Die Klägerin hat in der Klage vorgebracht, die erlittenen Verletzungen würden ein Schmerzengeld von EUR 10.000 rechtfertigen und es sei ein Sachschaden von EUR 3.342,79 eingetreten. Damit wurde das Erfordernis einer ziffernmäßig bestimmten Gesamtforderung zweifellos erfüllt.

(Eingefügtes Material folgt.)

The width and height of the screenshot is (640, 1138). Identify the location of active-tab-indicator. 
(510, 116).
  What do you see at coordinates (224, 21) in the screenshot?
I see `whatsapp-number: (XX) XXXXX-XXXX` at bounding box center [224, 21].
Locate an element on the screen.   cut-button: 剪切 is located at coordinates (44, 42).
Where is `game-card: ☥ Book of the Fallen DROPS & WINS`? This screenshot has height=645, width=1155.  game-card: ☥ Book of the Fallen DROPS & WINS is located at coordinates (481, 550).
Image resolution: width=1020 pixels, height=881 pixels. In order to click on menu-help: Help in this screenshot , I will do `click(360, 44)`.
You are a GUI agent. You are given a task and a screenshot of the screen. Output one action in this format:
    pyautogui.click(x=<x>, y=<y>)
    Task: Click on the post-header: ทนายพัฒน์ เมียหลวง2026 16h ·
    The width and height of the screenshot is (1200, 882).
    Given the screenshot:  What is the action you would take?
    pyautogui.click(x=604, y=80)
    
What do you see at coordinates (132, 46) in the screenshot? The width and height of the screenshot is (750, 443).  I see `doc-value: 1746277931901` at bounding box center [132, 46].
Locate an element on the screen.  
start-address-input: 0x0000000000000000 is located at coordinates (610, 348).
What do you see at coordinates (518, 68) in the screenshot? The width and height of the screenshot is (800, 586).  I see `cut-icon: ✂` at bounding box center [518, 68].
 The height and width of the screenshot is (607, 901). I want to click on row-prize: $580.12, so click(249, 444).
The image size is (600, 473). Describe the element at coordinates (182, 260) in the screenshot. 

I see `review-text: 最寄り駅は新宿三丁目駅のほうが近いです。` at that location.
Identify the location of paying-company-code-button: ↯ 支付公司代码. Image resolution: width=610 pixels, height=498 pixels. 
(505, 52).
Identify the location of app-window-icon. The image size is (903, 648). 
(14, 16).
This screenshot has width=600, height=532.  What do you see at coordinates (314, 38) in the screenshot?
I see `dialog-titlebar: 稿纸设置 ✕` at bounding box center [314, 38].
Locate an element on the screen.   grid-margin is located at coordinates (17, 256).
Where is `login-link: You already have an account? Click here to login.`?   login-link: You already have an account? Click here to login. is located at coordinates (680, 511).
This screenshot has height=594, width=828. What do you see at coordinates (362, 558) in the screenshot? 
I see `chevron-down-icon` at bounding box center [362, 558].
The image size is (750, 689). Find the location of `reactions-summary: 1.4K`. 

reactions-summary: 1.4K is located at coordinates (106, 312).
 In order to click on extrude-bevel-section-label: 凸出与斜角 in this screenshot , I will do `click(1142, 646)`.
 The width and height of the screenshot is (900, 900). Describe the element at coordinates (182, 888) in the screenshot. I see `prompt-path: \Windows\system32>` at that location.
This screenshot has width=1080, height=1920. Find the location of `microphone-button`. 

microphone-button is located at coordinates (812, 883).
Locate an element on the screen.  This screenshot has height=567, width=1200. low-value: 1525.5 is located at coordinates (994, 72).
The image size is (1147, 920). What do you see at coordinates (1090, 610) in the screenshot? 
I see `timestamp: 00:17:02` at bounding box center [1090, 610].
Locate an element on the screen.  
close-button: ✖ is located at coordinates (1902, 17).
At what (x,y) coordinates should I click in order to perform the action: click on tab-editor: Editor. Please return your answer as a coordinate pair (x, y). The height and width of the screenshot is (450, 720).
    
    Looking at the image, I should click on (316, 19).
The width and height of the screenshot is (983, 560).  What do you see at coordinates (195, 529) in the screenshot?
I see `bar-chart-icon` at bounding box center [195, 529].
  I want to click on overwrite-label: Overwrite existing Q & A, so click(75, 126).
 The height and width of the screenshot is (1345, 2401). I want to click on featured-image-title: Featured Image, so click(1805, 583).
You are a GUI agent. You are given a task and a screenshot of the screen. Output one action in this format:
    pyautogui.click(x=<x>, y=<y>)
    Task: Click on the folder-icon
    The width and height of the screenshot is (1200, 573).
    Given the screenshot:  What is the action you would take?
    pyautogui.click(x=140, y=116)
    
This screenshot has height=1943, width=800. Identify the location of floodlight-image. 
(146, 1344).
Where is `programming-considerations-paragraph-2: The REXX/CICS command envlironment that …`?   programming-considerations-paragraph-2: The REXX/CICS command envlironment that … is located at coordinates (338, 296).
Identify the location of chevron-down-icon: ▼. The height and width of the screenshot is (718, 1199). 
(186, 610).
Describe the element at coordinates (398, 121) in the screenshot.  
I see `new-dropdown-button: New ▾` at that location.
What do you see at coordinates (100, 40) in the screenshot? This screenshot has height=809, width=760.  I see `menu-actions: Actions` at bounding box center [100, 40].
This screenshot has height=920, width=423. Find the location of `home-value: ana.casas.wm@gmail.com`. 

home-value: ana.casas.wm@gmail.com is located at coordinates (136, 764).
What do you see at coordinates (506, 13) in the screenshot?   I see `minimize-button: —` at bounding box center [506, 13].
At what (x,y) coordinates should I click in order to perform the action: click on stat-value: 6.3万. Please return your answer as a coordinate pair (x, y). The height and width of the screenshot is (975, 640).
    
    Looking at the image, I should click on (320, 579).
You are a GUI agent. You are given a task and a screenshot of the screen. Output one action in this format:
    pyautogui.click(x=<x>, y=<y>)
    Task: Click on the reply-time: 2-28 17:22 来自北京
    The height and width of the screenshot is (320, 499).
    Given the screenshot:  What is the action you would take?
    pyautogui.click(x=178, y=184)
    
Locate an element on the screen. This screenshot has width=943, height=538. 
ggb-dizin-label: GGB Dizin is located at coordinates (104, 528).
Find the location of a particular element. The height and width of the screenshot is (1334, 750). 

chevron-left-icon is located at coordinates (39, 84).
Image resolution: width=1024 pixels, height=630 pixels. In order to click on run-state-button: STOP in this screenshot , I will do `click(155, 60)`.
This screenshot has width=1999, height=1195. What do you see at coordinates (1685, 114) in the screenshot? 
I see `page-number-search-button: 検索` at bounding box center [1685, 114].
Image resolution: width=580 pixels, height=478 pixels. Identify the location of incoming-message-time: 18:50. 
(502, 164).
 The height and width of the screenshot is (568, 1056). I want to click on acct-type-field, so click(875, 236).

Ob die Möglichkeit weitergehender (Schmerzengeld-)Ansprüche besteht, ist nicht von Bedeutung, weil mit dem genannten Betrag die Wertgrenze des § 49 JN überschritten wird.

Offenkundig ist, dass die Klägerin unter der unpräjudiziellen Einräumung eines Mitverschuldens von 50 % nur einen Teil der ihr zustehenden Kapitalsforderung geltend machen wollte.

Soweit sich aus ZVR 1996/14 etwas anderes ergeben sollte, kann das aus den vorstehenden Gründen nicht mehr aufrecht erhalten werden.

Die Klage wurde daher zu Recht beim Landesgericht Linz eingebracht.

Der Kostenvorbehalt gründet sich auf § 52 ZPO.